追いながら見つめる聖騎士の背中は――夜の暗闇の中、ぼうっと浮き上がるように白く。
しかしそれはやけに……追い詰められているように見えた。
†〇☆†〇☆
「道が――!」
「しまった、ここはダメか……」
その二人の行く先を、すでに瓦礫は塞いでいた。
驚いてクラハは夜空を見上げる――しかし、真上に〈インスト〉の姿があるというわけでもない。ただ聖騎士のうちの誰かが飛ばしたのだろうと思われる魔法の光が、幾筋か儚い流星のように流れるだけ。

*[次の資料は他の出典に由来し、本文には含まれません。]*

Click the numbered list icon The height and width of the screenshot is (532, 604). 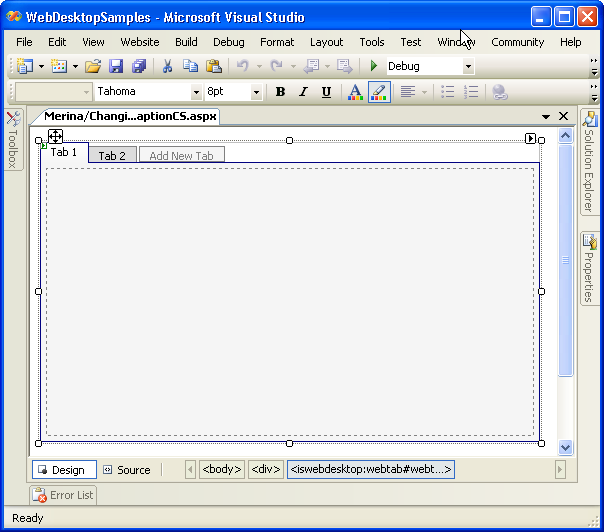[471, 92]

〈インスト〉はその巨体を素早く動かして、空を縦横している。
それが聖騎士たちの魔法を嫌ってか、それとも単なる気まぐれなのか……わからないが、とにかくその姿を捉えることを難しくしている。
恐ろしく厄介だ、とクラハは気付いていた。
迷宮の外で会う飛行系の魔獣――天井もなければ壁もない。そんな空間で遭遇した時点で、人類は大きくその機動力にハンデを背負うことになる。まして、この巨大さであるということを鑑みれば、ひょっとするとホランドの言った『〈二度と空には出会えない〉の第三層以上』という評価は、まったく正しいものなのかもしれない。
「回り込むぞ、クラハくん――」
「誰か!!」
アーリネイトの言葉の途中で、声が響いた。
ぎ、と彼女の動きも止まる。
二人の目線が、その声の元に吸い込まれる。
そこにいたのは、小さな子どもだった。
舞い上がる土埃に顔を汚し――血を流し、叫ぶ子ども。
その横には血まみれの母親が、その足を瓦礫に挟み込まれ、意識を失って倒れている。
「助けて……! 誰か……!」
クラハはそれを見て。
自分がやるべきことが何なのか、理解した。
「――アーリネイトさんは、先に行ってください」
「……いいのか」
わかっていた。
問答をすれば、おそらくアーリネイトはこの場を後にするよう、提案するだろうと。
いや、提案なんて生易しいものじゃない――引きずってでも、自分ごとこの場から遠ざかろうとするだろうことを。
見ればわかる。
母親の傷は深い。おそらく頭も打っている。助け出したところで、生存する確率はそうは高くないはずだ。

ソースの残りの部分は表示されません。